Administration officials on Tuesday made contact with leaders from Sudan and Cuba – nations on the State Department’s terrorism warning list.

Russian Foreign Minister Igor Ivanov said late Tuesday after arriving in Washington: “It is becoming an imperative – unification of efforts of all the international community in the fight against the terrorist threat.”

As the administration shored up support and drew battle lines, the massive investigation continued to find evidence of other plots against America.

Three Detroit men were arrested Tuesday on charges of identity fraud and misuse of visas. Court records said the FBI seized documents suggesting the men worked in food preparation for airlines at Detroit Metropolitan Airport and collected information about an American military base in Turkey, a U.S. “foreign minister,” an airport in Jordan and diagrams of aircraft locations and runways.
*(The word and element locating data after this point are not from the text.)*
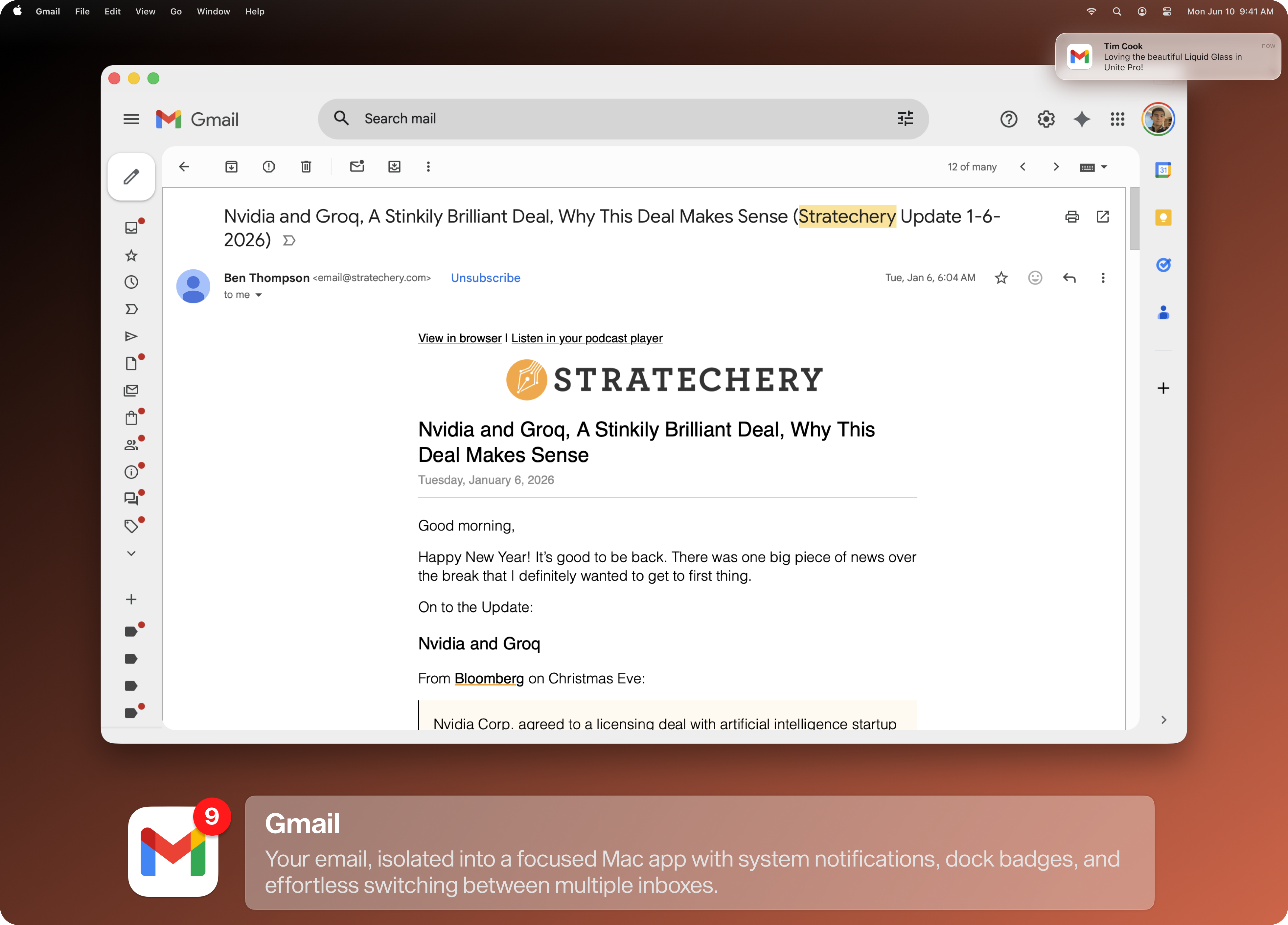This screenshot has height=925, width=1288.
Task: Archive this email with the toolbar icon
Action: 231,166
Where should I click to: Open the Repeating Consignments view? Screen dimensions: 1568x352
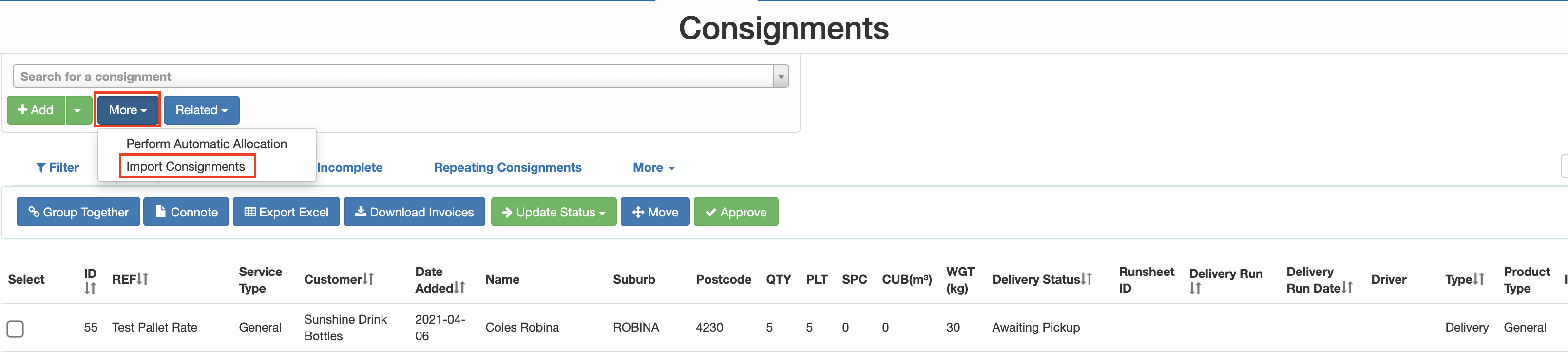pyautogui.click(x=507, y=167)
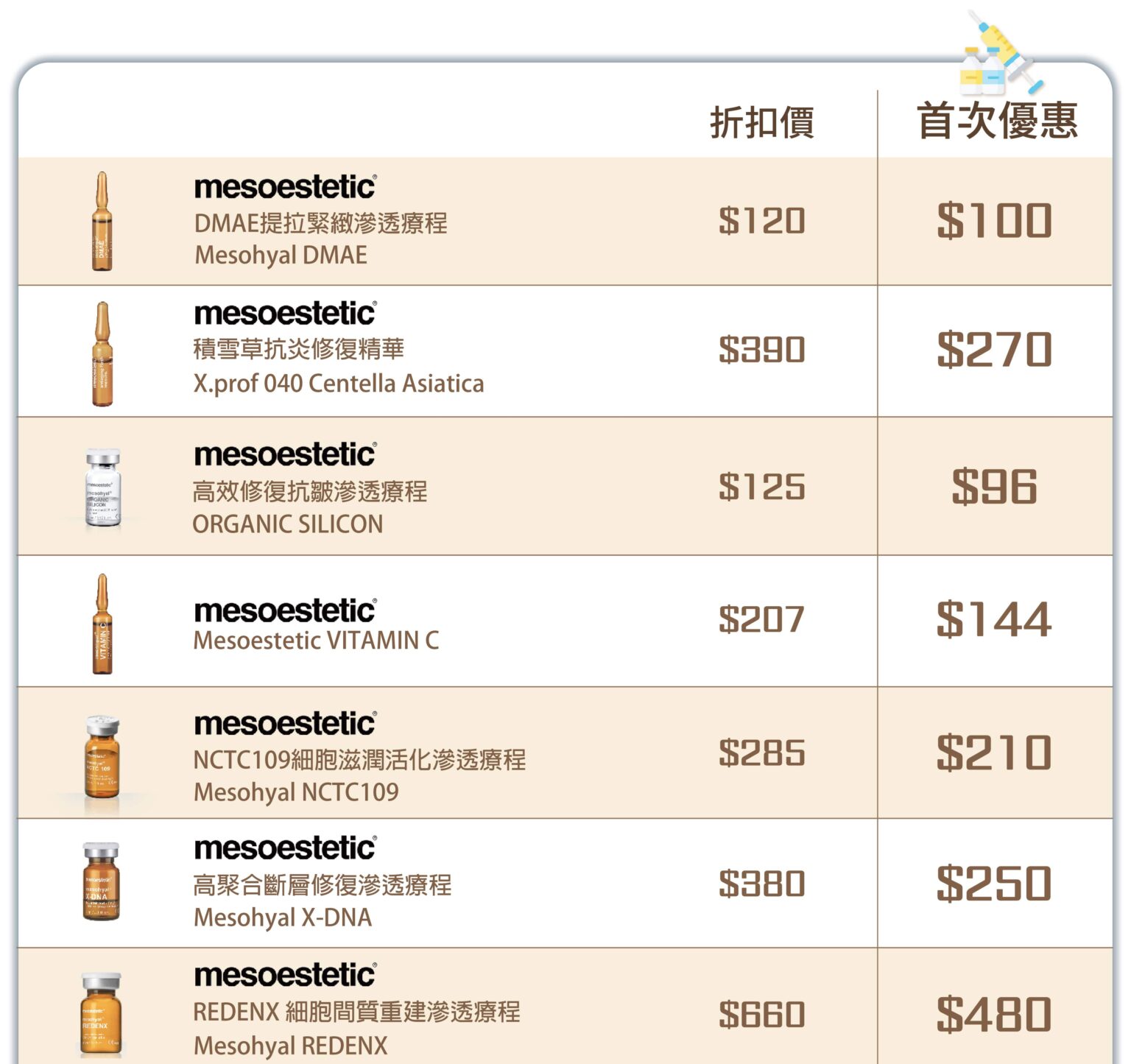Open Mesohyal NCTC109 product name
Image resolution: width=1131 pixels, height=1064 pixels.
296,792
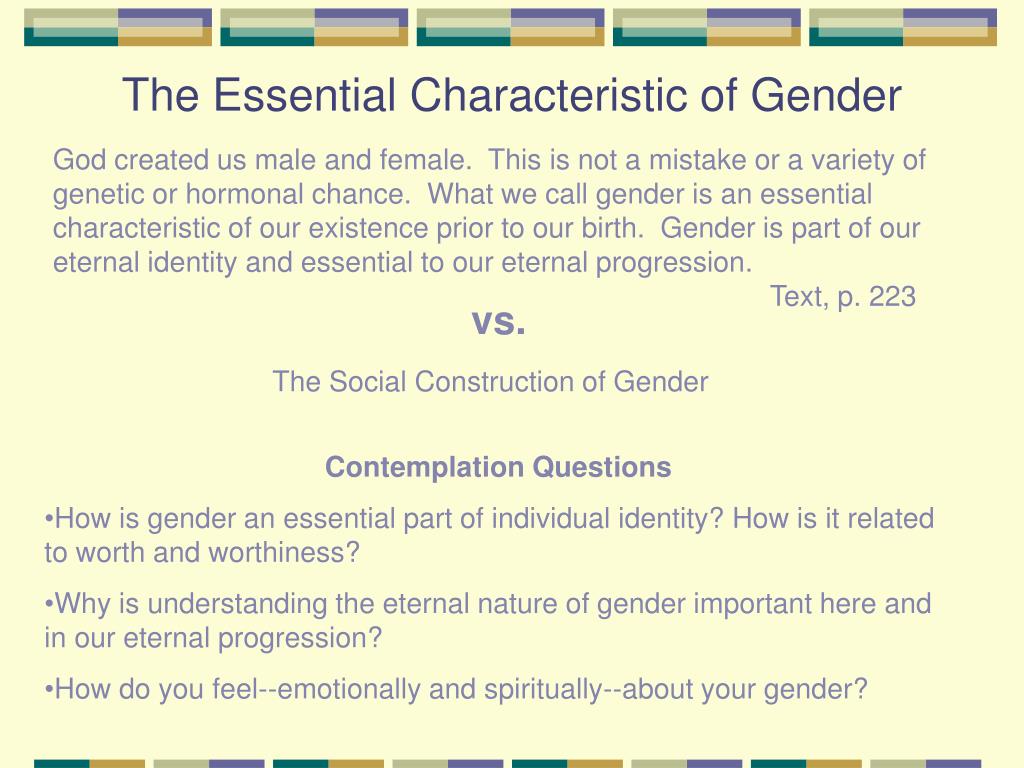Select 'The Social Construction of Gender' line

[x=490, y=382]
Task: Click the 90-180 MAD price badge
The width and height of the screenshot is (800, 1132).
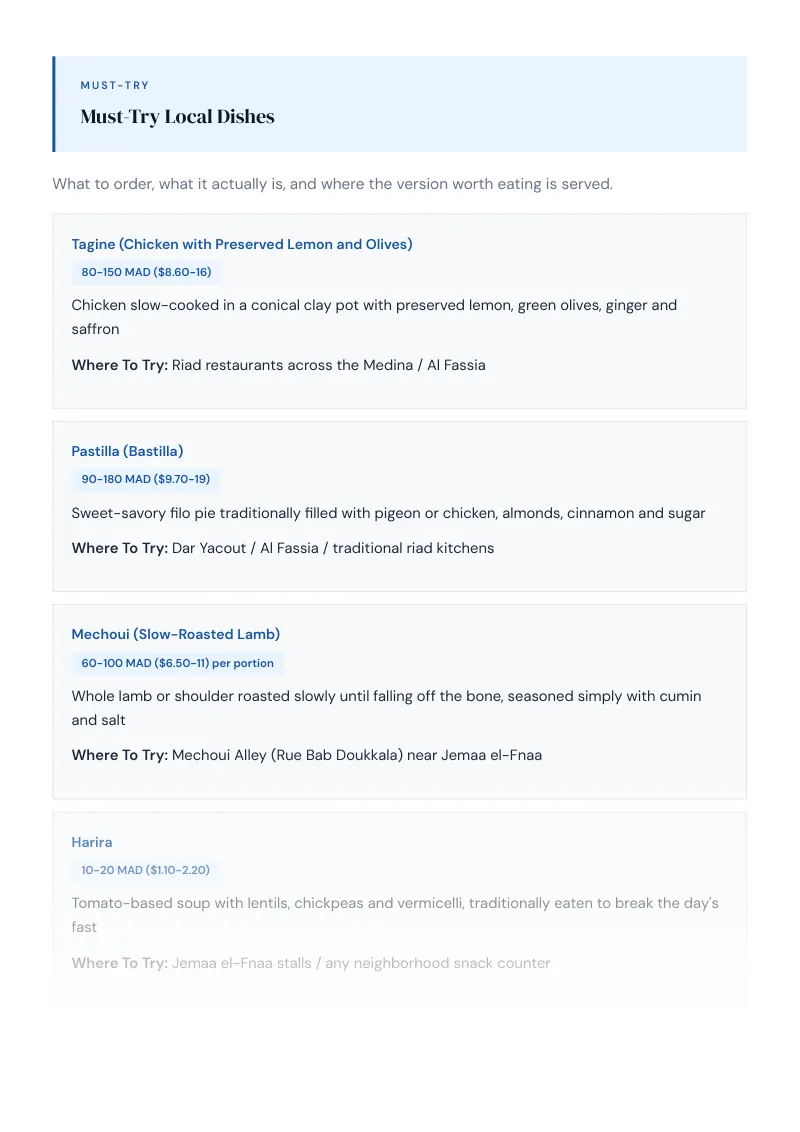Action: pos(146,479)
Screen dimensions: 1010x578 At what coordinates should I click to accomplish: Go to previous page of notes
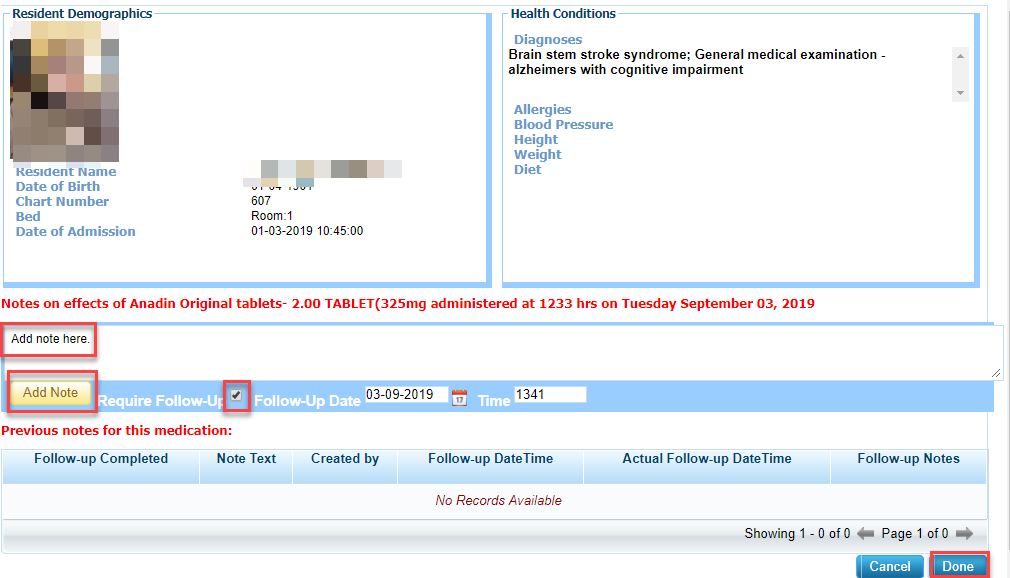pyautogui.click(x=866, y=534)
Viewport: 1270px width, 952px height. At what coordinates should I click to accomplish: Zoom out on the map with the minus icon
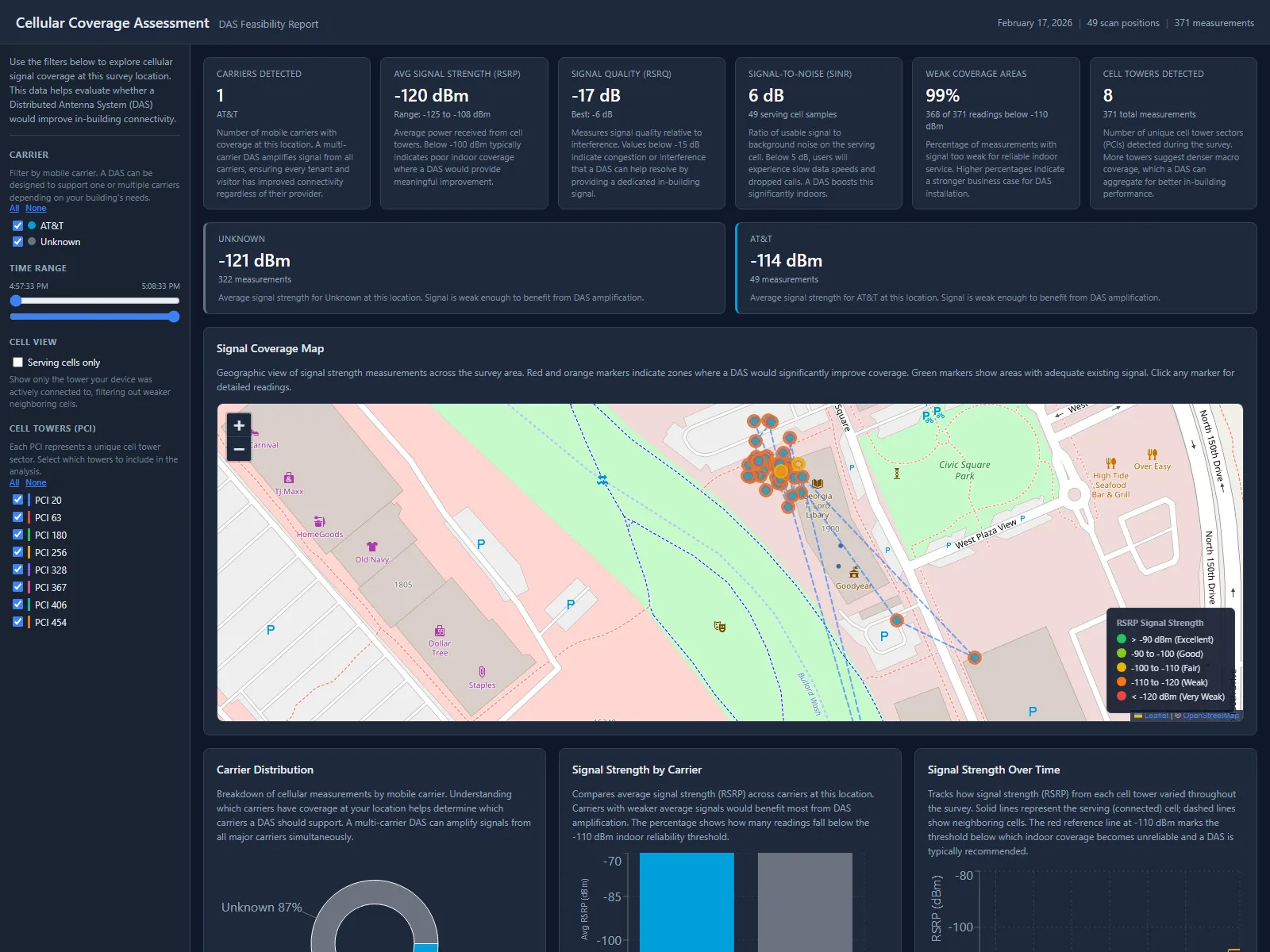(238, 449)
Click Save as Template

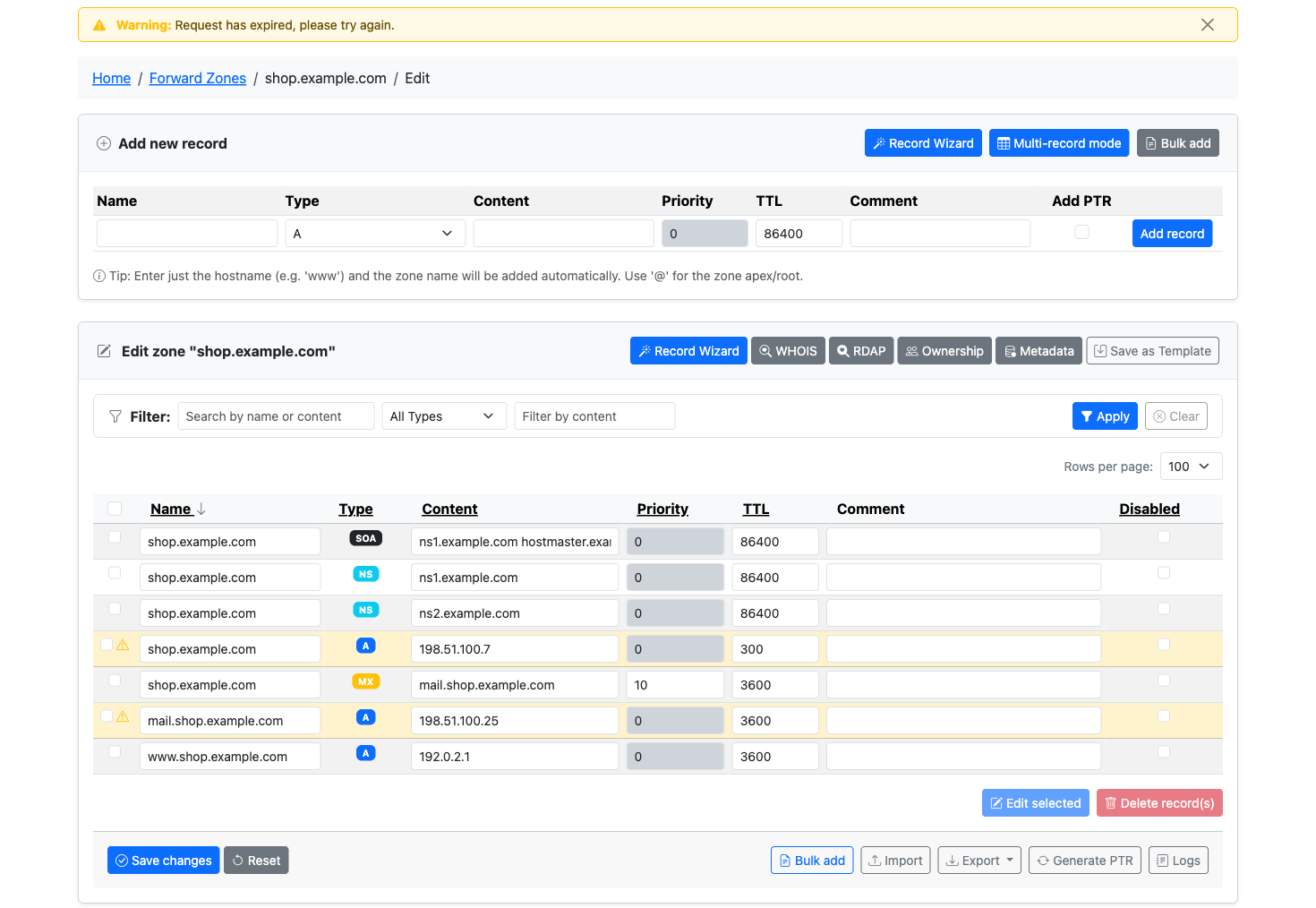[1152, 351]
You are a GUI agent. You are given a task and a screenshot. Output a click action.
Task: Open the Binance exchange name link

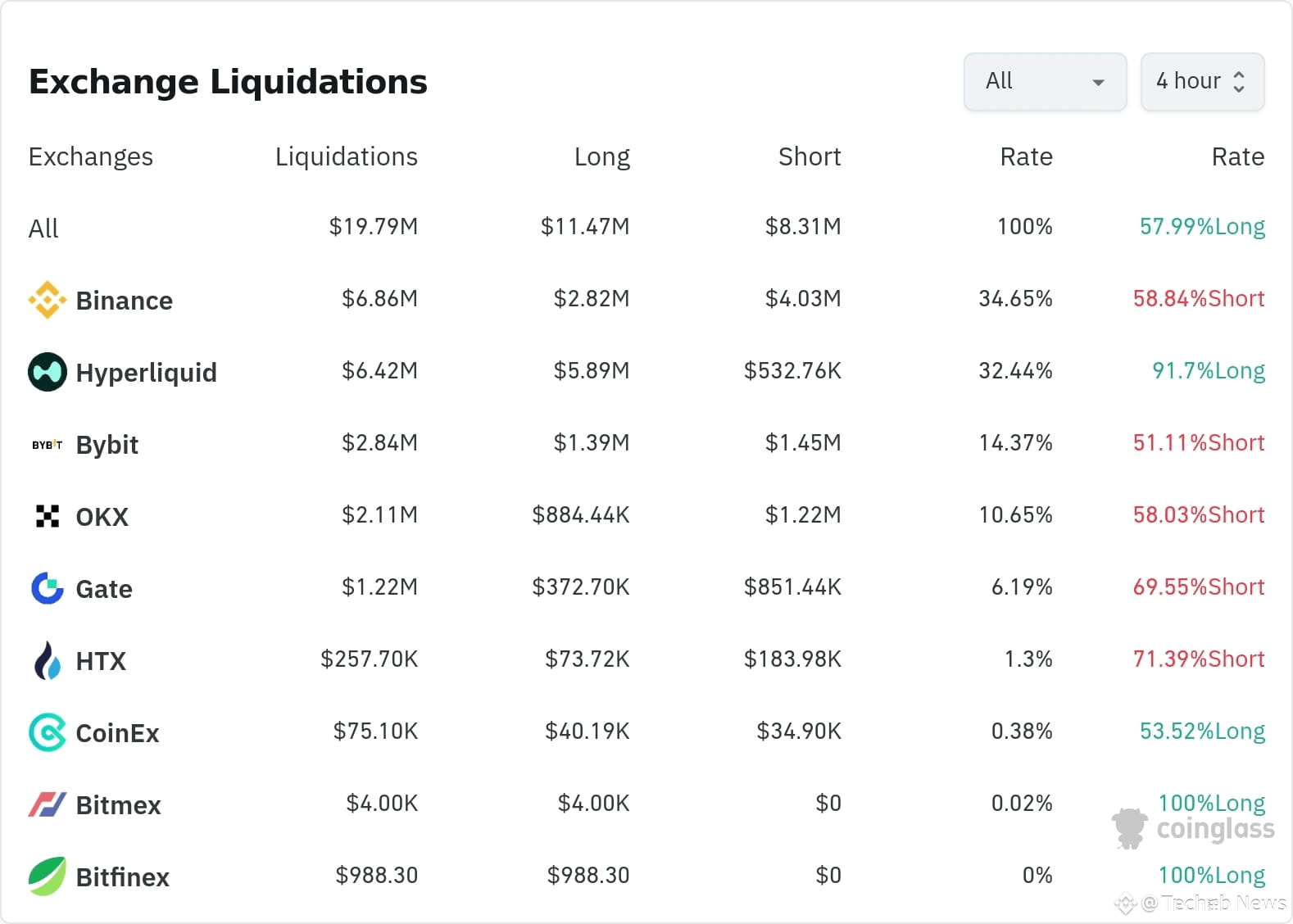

Authorities have grown increasingly certain – from intelligence intercepts, witness interviews and evidence gathered in hijackers’ cars and homes – that a second wave of violence was planned by collaborators. They said Sept. 22 has emerged as an important date in the evidence, but declined to be more specific.

The Sept. 11 attacks were “part of a larger plan with other terrorism acts, not necessarily hijacking of airplanes,” said Sen. Bob Graham, D-Fla., chairman of the Senate Intelligence Committee. “Those acts were going to occur in the United States and elsewhere in the world.”

In the face of the evidence, Attorney General John Ashcroft vowed to wage a “concerted national assault” on terrorists as he expanded the investigation to marshal the resources of every U.S. attorney in the country.

The investigation has detained 75 people for questioning and has four people under arrest as material witnesses, law enforcement officials said.

The government also announced a new policy that gives immigration authorities 48 hours, or longer in emergencies, to decide whether to charge an alien with status violations, up from 24 hours. Many of those questioned in the terrorist attack were being detained on immigration violations.

America was still struggling to find a new status quo. Wall Street stabilized after its biggest one-day point drop in history; nevertheless, stocks were down in early trading Wednesday.

Congress and the Bush administration told the nation’s airlines they could expect quick, multibillion-dollar relief to help them recover from effects of the attack.